All lines from the start of the listing below through the line containing "Task: Click the 'admins: ab cyrus root' line" are to be written out again exactly, and no others.

◆ ◆ ◆ ◆ ◆

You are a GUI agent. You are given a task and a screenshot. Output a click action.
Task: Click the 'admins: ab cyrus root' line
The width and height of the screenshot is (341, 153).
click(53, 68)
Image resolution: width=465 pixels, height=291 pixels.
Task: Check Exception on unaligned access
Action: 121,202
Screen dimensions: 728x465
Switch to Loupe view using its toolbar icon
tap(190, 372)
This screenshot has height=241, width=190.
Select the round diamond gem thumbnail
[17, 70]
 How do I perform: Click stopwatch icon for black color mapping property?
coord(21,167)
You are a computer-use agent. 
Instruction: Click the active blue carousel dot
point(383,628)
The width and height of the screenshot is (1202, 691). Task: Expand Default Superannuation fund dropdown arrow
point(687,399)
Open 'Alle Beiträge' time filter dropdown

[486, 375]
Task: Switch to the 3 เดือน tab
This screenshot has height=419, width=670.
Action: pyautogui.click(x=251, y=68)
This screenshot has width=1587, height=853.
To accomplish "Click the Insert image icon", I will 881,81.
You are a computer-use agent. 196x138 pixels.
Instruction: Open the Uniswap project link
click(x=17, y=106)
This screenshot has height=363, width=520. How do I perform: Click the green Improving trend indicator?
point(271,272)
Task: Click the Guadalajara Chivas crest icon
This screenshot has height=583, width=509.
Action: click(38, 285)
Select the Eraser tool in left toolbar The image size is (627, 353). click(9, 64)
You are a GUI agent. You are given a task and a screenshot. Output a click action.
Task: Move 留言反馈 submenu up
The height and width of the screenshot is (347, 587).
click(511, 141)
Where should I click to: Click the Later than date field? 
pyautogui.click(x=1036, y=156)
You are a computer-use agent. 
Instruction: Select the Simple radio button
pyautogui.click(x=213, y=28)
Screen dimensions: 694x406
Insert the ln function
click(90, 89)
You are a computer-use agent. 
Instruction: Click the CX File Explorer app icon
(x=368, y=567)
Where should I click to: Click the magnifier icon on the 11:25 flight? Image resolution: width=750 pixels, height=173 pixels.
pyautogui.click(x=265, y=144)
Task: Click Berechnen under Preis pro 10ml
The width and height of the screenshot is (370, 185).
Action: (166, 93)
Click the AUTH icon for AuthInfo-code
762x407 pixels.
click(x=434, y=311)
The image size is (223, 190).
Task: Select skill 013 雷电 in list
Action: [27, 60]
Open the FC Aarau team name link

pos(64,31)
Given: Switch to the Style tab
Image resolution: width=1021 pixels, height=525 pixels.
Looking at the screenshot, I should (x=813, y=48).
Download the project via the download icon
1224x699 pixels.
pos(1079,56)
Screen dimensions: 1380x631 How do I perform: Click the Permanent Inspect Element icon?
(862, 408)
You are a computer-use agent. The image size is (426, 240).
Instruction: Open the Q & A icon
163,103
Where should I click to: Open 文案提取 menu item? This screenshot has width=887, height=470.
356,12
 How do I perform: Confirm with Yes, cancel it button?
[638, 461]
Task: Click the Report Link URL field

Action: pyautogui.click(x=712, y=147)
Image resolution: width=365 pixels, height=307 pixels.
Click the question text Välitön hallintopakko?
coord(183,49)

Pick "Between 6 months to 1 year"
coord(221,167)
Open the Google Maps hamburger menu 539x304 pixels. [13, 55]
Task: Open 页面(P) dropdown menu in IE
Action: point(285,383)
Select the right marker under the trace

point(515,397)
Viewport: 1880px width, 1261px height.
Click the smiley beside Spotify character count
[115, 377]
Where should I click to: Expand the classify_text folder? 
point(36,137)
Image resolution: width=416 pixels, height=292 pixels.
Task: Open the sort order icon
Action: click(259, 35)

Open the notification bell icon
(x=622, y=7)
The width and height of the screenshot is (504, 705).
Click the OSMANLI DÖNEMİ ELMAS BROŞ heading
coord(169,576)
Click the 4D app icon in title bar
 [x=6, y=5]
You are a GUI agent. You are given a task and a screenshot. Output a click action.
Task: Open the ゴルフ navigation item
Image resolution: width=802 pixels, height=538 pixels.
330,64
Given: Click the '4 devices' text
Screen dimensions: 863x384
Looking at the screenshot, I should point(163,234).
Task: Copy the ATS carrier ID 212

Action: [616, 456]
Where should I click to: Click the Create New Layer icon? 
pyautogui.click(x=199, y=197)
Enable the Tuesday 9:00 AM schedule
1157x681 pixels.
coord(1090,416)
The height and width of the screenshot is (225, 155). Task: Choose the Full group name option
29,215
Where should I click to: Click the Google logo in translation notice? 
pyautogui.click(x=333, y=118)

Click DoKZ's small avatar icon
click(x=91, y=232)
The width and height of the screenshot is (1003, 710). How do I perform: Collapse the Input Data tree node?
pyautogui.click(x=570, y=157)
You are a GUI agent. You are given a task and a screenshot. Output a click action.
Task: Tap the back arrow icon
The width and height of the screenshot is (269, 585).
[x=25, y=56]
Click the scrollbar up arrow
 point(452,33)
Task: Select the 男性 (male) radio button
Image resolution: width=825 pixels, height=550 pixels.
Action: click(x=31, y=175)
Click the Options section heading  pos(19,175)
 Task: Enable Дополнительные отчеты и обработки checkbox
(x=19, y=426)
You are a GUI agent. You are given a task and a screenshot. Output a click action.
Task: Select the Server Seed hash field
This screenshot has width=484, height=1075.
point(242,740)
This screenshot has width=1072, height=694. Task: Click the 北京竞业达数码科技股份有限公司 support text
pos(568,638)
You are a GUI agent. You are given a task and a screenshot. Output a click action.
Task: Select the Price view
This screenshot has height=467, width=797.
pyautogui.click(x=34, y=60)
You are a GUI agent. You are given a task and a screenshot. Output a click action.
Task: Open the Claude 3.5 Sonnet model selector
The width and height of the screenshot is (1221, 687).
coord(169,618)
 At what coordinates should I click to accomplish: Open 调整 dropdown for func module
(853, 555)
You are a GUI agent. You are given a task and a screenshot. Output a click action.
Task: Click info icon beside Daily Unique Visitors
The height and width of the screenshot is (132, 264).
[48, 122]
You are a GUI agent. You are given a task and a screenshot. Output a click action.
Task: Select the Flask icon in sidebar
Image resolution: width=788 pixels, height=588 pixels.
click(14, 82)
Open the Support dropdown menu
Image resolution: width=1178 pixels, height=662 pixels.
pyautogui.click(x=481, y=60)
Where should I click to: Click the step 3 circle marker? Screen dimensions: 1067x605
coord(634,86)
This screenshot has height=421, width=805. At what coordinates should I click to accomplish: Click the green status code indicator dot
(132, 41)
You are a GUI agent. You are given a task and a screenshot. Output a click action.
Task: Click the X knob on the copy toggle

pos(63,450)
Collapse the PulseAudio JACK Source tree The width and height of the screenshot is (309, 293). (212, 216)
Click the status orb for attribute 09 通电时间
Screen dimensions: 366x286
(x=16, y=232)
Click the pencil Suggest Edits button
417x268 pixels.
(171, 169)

◆ ◆ ◆ ◆ ◆

EXERCISE RESULT:
You are a GUI agent. You are given a task and a screenshot. Output a click action.
Task: Click the 'admins: ab cyrus root' line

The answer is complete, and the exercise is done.